Work to be completed:
Return all lines of the records that contain the word "agent".

Data excerpts:
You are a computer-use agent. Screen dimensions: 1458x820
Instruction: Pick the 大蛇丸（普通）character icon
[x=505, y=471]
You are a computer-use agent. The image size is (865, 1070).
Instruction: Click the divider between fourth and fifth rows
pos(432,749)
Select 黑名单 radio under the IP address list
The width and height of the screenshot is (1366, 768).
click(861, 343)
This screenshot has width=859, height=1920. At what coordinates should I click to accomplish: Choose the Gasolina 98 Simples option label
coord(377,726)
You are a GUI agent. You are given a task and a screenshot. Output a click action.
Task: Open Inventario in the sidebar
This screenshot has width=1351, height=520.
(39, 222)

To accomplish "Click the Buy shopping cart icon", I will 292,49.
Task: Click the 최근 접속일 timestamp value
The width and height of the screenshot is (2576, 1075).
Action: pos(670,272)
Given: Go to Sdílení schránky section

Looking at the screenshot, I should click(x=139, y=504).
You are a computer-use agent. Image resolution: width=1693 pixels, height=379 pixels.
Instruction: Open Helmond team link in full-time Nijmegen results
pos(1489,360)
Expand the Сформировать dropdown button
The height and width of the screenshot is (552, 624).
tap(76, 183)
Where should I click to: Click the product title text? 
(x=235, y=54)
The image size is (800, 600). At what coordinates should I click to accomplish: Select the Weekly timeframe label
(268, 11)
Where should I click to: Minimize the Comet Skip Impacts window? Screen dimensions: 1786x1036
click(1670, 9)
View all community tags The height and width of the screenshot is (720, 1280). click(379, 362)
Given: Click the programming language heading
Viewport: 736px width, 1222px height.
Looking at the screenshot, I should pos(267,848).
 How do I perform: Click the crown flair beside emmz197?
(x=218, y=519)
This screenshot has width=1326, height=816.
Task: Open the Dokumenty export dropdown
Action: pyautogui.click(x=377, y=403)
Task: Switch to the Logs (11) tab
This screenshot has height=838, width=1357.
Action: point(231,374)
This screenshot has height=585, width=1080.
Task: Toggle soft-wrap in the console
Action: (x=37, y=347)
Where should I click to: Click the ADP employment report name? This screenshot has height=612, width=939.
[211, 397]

Your solution:
You are a computer-use agent. Screen dimensions: 1458x820
You are a computer-use agent. The image size is (865, 1070).
You are a GUI agent. You are given a task and a screenshot. Output a click action.
You are a computer-use agent. Image resolution: width=1693 pixels, height=379 pixels.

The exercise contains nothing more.